Sebagai gambaran, saat ini jarak tempuh antar pulau Ternate menuju pulau Tidore jika menggunakan kapal feri membutuhkan waktu ± 20-30 menit dengan biaya angkutan sebesar Rp 6 ribu untuk orang dan Rp 50 ribu untuk kendaraan mobil sedangkan jika menggunakan speedboat membutuhkan waktu tempuh selama 15 menit dengan biaya angkut/orang sebesar Rp 10 ribu. Demikian pula jika ingin menyebrang ke kota Sofifi dari kota Tidore dengan transportasi kapal feri, waktu yang dibutuhkan ± 1 jam  dengan biaya Rp 12 ribu/orang dan untuk kendaraan mobil sebesar Rp 100 ribu.
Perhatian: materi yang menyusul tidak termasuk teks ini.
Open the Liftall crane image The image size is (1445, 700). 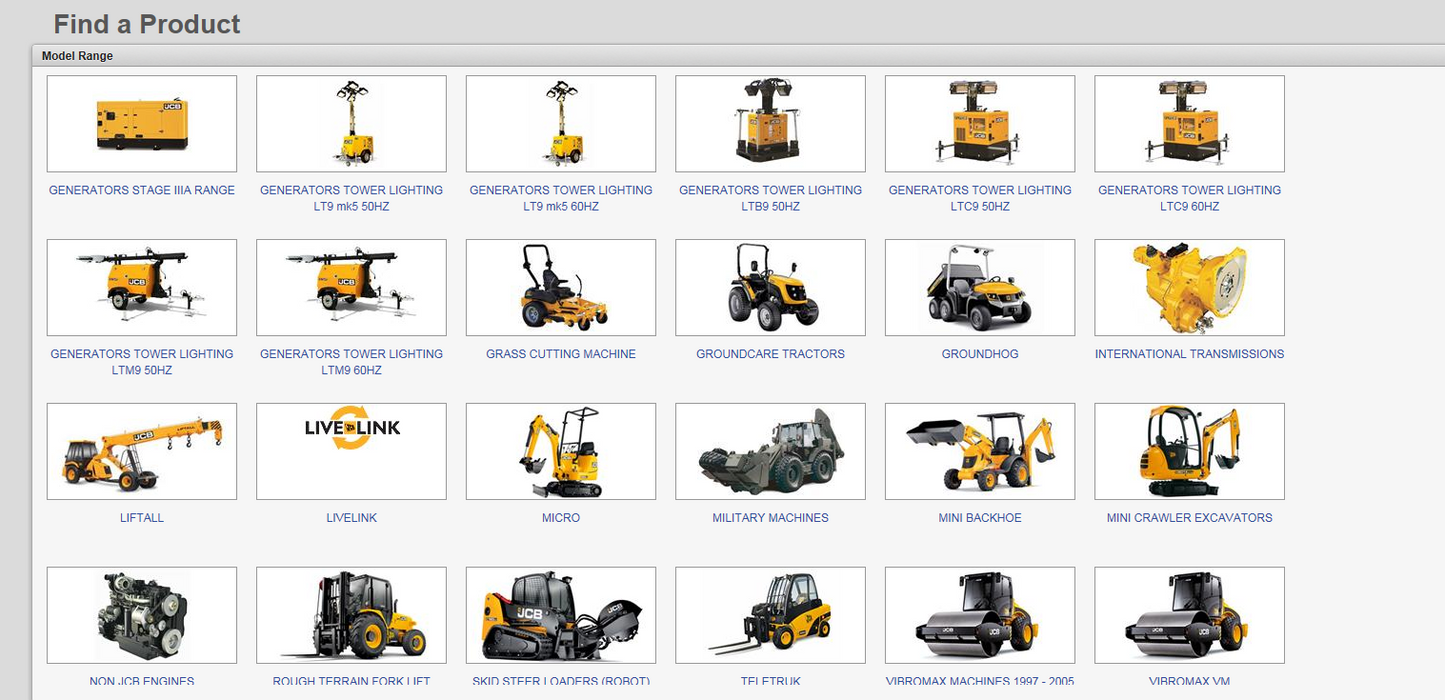pos(141,452)
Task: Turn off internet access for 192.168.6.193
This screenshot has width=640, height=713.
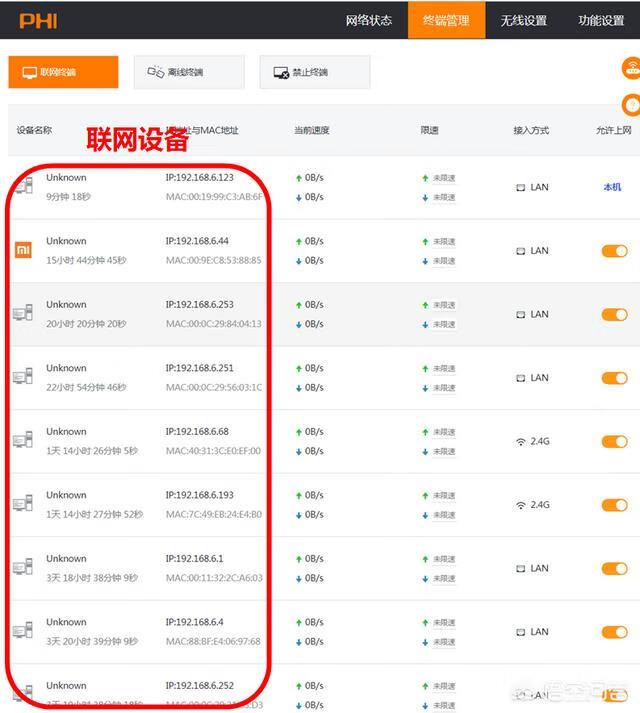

Adapun untuk penyeberangan dari Kota Ternate menuju kota Sofifi dengan menggunakan kapal feri, biaya yang harus dibayar sebesar Rp 17 ribu untuk orang dan Rp 300 ribu untuk kendaraan mobil dengan jarak tempuh ± 2 jam. Sedangkan jika ingin menggunakan speedboat biaya yang harus dikeluarkan sebesar Rp 50 ribu/orang dengan waktu tempuh ±1 jam.     

Mobilisasi penduduk dengan menggunakan jasa tranportasi angkutan laut baik feri maupun speedboat antar pulau Ternate dan pulau Tidore cukup padat. Dalam sehari, pelayanan transportasi feri dari Ternate menuju Tidore sebanyak 4 kali sedangkan untuk jalur Ternate menuju Sofifi sebanyak 3 kali. Kebutuhan akan transportasi laut yang baik dan murah akan sangat membantu masyarakat terutama untuk kalangan ekonomi menengah kebawah yang tinggal di pulau ternate dan pulau-pulau sekitarnya. Apalagi bagi kalangan PNS provinsi yang harus berkantor di kota Sofifi dan masih memilih menetap di kota Ternate, bantuan subsidi untuk biaya transportasi akan sangat membantu meringankan beban mereka. Dapat di bayangkan seorang PNS provinsi yang bekerja di kantor pemerintahan di kota Sofifi harus mengeluarkan biaya ± 150ribu/hari hanya untuk ongkos transportasi saja.

Dengan dibangunnya jembatan yang menghubungkan pulau Ternate, Tidore dan kota Sofifi di pulau Halmahera diharapkan dapat mengurangi besarnya biaya transportasi sehingga inflasi pada beberapa komoditas barang dan jasa dapat ditekan. Pusat konsumsi tidak lagi hanya berada di kota Ternate, tetapi akan menyebar ke wilayah Tidore dan kota Sofifi seiring dengan keinginan penduduk untuk membangun pemukiman permanen di kedua wilayah tersebut.  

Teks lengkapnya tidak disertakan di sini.